#### Entries shown
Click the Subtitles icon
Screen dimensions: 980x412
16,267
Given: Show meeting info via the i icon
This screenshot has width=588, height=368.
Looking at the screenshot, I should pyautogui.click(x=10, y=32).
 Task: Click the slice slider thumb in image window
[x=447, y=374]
########
#### Entries shown
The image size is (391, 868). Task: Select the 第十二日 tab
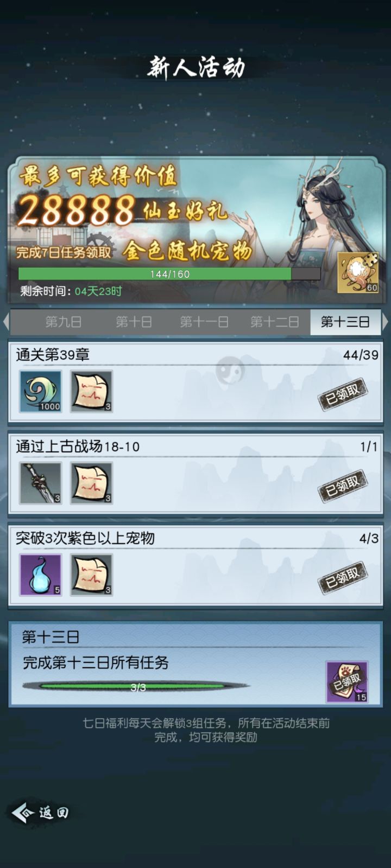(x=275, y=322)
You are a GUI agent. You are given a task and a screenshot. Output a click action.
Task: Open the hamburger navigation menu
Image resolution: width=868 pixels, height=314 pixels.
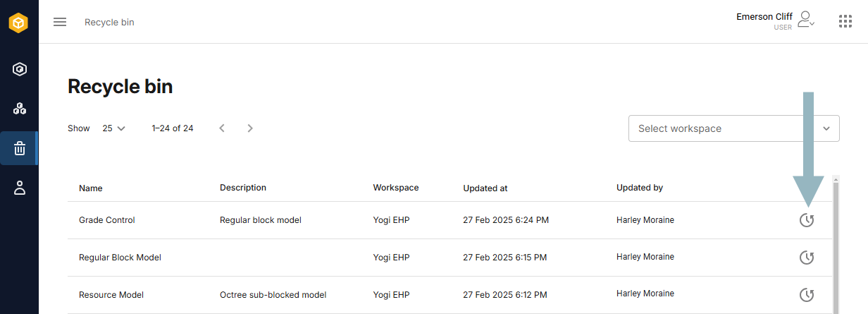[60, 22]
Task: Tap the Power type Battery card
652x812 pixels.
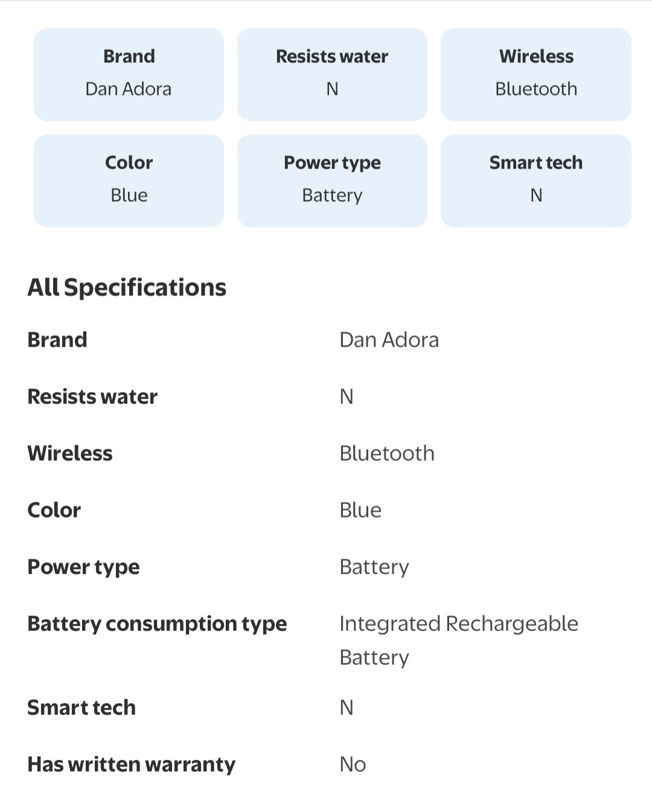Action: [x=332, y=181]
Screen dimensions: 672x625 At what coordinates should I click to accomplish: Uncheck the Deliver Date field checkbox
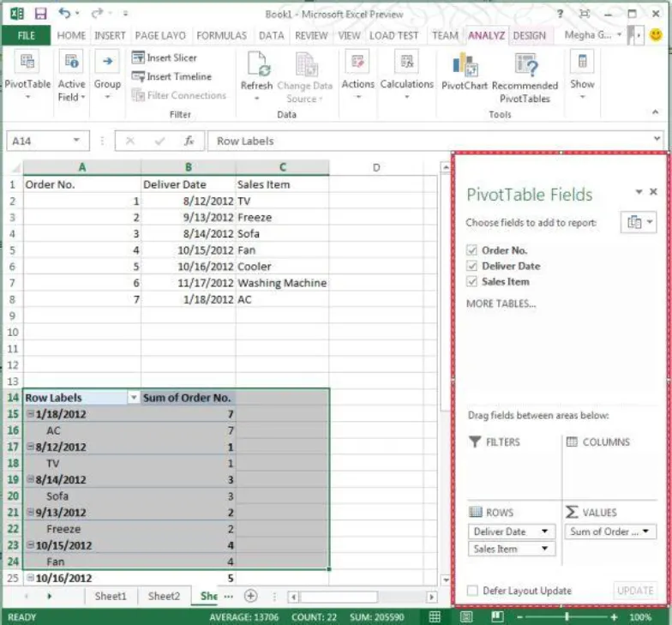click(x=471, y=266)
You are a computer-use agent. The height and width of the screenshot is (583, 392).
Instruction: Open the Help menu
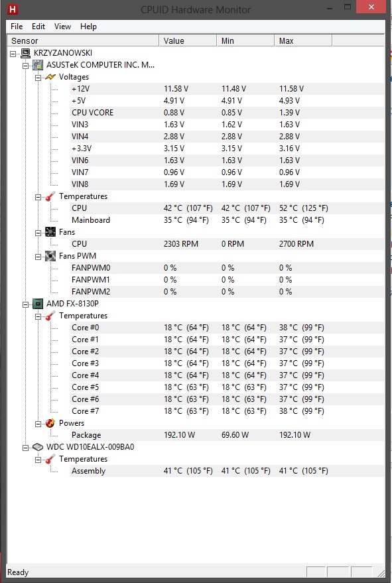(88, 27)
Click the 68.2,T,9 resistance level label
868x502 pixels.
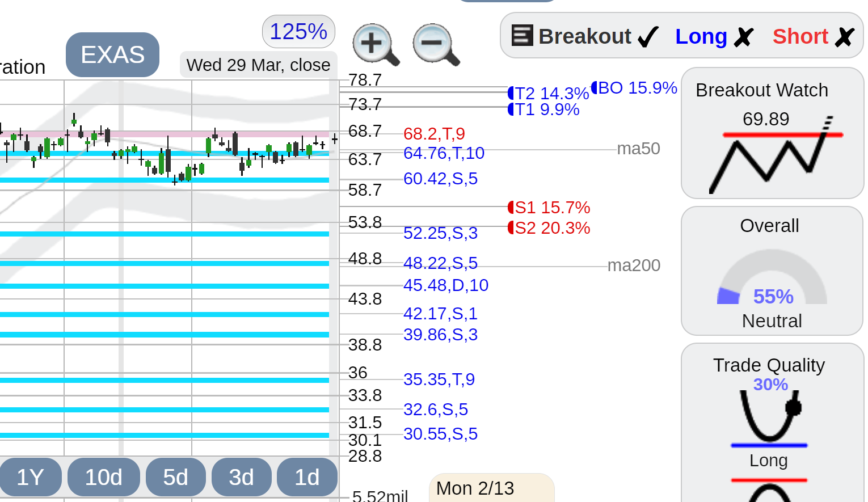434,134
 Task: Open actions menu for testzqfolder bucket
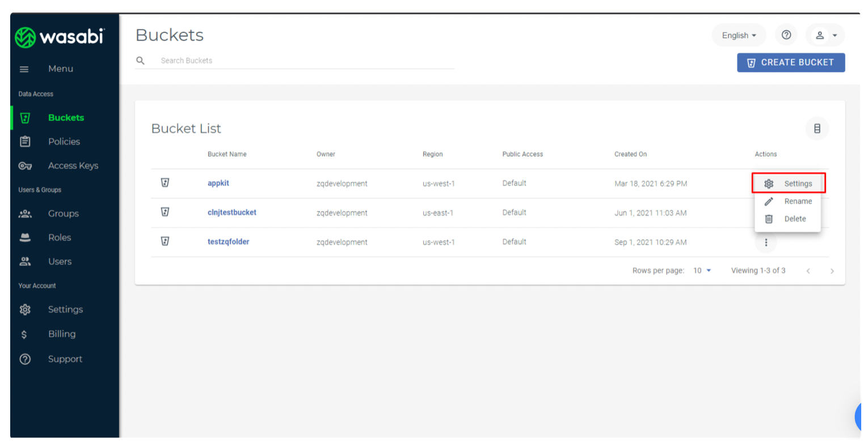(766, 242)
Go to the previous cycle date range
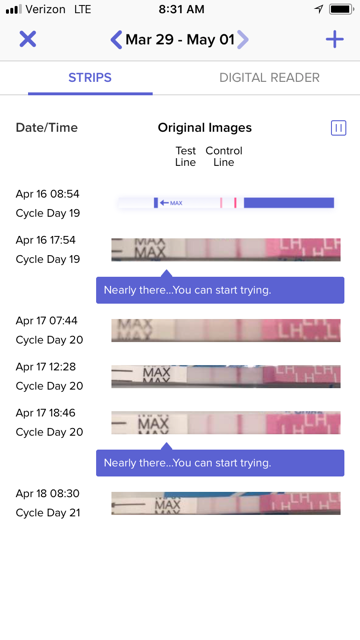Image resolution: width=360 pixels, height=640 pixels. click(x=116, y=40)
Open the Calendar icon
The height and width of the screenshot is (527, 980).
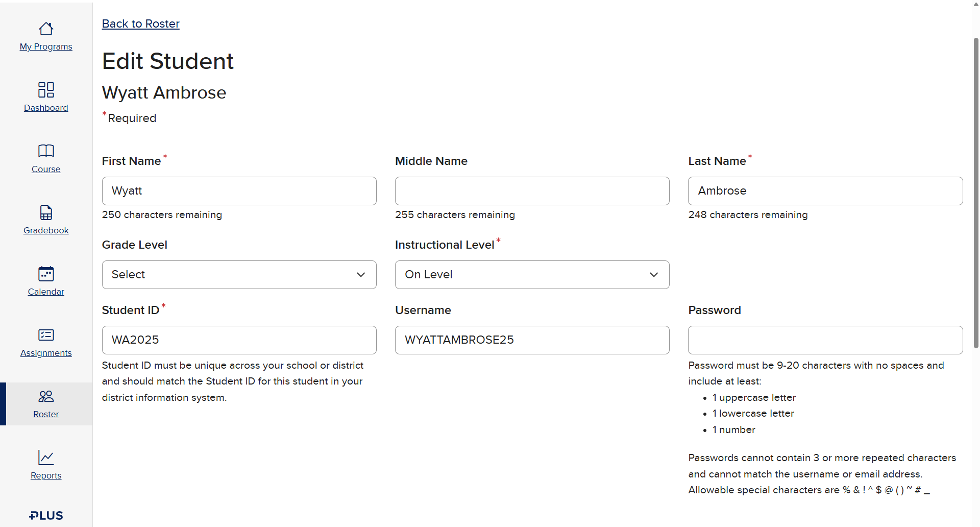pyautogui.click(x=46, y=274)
########
#### Entries shown
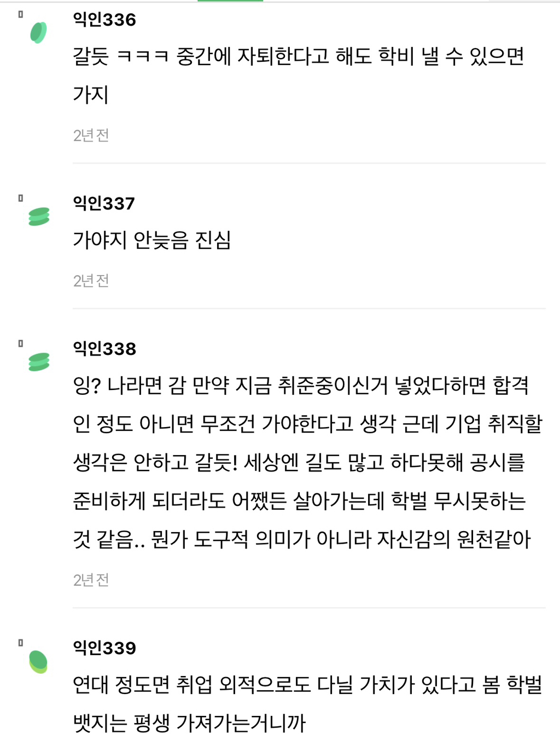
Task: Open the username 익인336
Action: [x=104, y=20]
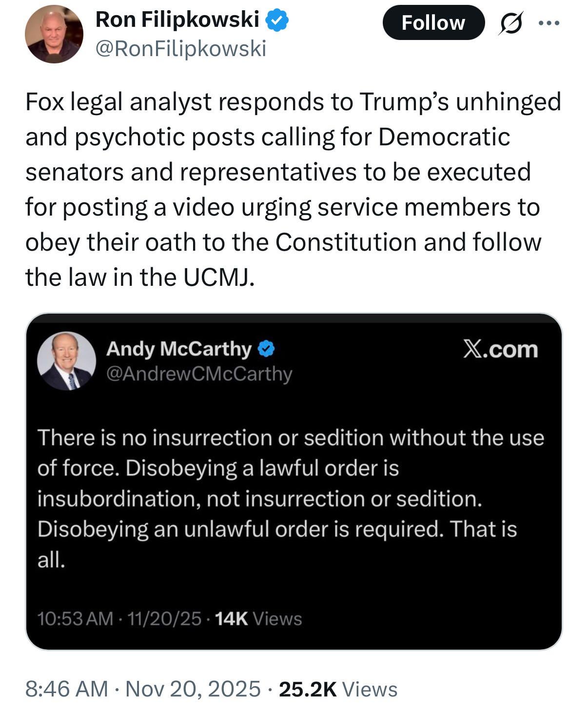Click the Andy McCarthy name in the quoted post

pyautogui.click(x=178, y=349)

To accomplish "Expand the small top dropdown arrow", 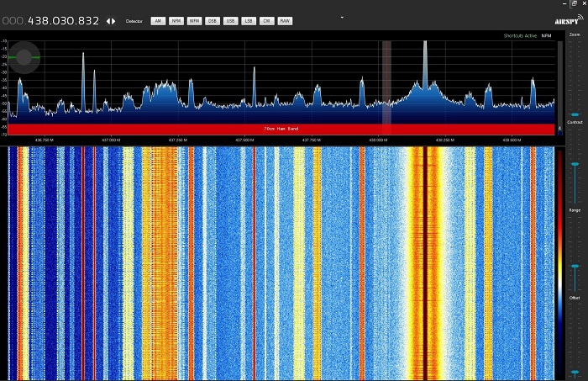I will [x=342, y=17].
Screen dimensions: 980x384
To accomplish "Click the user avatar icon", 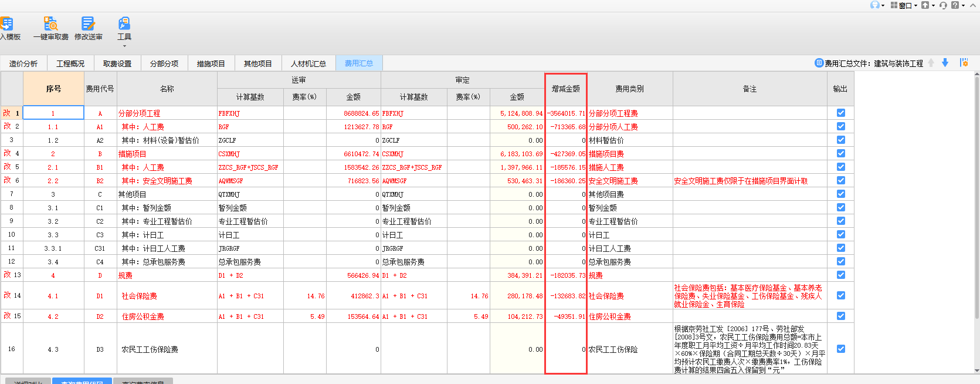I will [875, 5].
########
* Problem statement: The task calls for all lines in the entries that hold "agent".

* Your response:
You are a GUI agent. You are given a task and a screenshot. Output a click action.
You are a computer-use agent. The height and width of the screenshot is (583, 392).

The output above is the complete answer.